Future Now
The IFTF Blog
Substituting Telecommunications for Travel
Over the last week, as the sudden eruption of Iceland's Eyjafjallajökull volcano disrupted air travel throughout Europe, many people and organizations fell back to the dense and multi-functional communications web that has grown up between cities and continents over the last 20 years. Cisco and other companies with a big commercial stake in a rapid expansion of videoconferencing heralded the arrival of a new paradigm in business "travel". The eco-vanguard looked at the event as a glimpse of a post-oil future without commercial aviation, and produced convincing data that the volcano is actually putting out less CO2 than the flights that it has grounded would have. Journalists waxed poetic about the virtues of "slow travel". It's an interesting alignment of perspectives, all seemingly pointing towards the same forecast - that the future holds a lot more high-quality videoconferencing than travel.
I'm not so sure.
As I wrote in 2007, the future of presence is a lot trickier that it looks at first glance. It's not a simple equation of substituting telecommunications for travel.
[I]f movement or travel is a means - then presence is the end... [but] the idea that presence is something that can be achieved by other methods than just physical travel isn't a new one. Over the last 50 years we've seen a simultaneous rise in both business telecommunications and travel. In fact, I don't think we appreciate that the second half of the 20th century was about two intertwined revolutions, the telecom revolution we hear about all the time but also a quieter mobility explosion...
At many times people on one side of the debate or the other have wrongly forecast that one side of this equation would overtake the other - we would see the death of cities, the death of distance, and the end of travel.

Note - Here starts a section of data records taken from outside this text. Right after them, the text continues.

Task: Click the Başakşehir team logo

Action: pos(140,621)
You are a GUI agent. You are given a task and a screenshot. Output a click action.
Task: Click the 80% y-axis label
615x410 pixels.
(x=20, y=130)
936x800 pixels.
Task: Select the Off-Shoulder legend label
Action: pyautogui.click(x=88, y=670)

But what's important here is that these things happened because of each other, not in spite of each other. This particular kind of presence, international business presence, is facilitated by a hybrid set of infrastructure and human activities - making calls and getting on planes.
Now, today, the Internet, for all its distance-diminishing potential isn't really breaking this relationship. In fact. much of what we use our network technologies for is arranging travel. If you look in your email inbox or keep a diary of mobile phone calls - a safe bet is that 75-90 percent of the messages are about arranging travel or planning meetings.
To their credit, even the most strident voices advocating the substitution of advanced telecommunications for travel understand the limits of replacement. As the New York Times reported, "No one in the teleconferencing industry claims that virtual meetings can replace all business travel, where genuine person-to-person contact is often crucial." But that kind of restraint is actually quite rare. I routinely encounter intelligent industry people and acedemic computer scientists who assure me that we are no longer going to fly anywhere. They tell me this, ironically, at conferences we've all flown to from distant cities.
The flight ban in Europe is indeed interesting, not as a peek at a general everyday future, but rather as an indication of just how resilient our business and social networks can be during crises. My studies of the role telecommunications played in both crisis management and long-term disaster recovery in New York City after 9/11 echoed the experience of California following its 1989 and 1994 earthquakes, in which major transport outages gave birth to the first two large-scale social experiments with telecommuting. They were very successful, and opened the door for more widespread adoption of such practices in those regions and throughout the world. But it didn't mean the beginning of a straight-line evolution to 100% of the workforce doing home-based telecommuting. What it demonstrated was that, in a pinch, we have the capability to approximate presence through networks for short periods of time. Today, I would say that capability is expanded, and can work over longer periods because much richer interactions are possible. But face-to-face is still a crucial part of presence, and I suspect always will be.
Still, the need for face-to-face isn't the only fundamental factor in play. Complain as we do about long security lines and traffic congestion, we like to move. Personal mobility is a fundamental aspect of what it means to be Homo sapiens. Our species has spent the vast bulk of its brief existence - about 200,000 years - as hunter-gatherers. It wasn't until about 10,000 years ago that we settled down in any significant numbers. No videoconference is ever going to substitute for the joy of exploration, movement and discovery that's hard-coded in our brains. Until, perhaps, our brains evolve (in our life span or across generations). But that is another matter.
This to me is the central wrench in thinking that widespread use of advanced teleconferencing can be part of a mobility-reduction strategy aimed at cutting the carbon footprint of the transportation sector. Mobility never goes down for long - this is the lesson of cities that have bounced back from remarkable disasters. We need to think more creatively about how telecommunications can be combined with lower-energy forms of urban development and travel to match or exceed the high levels of mobility currently provided in many countries by automobiles and airplanes. Lots of ideas are out there - on-demand transit, simulation centers, changes in the kinds of business trips we take (fewer, longer), and changes in the way teams and business partnerships are managed over distance are all going to be part of the solution.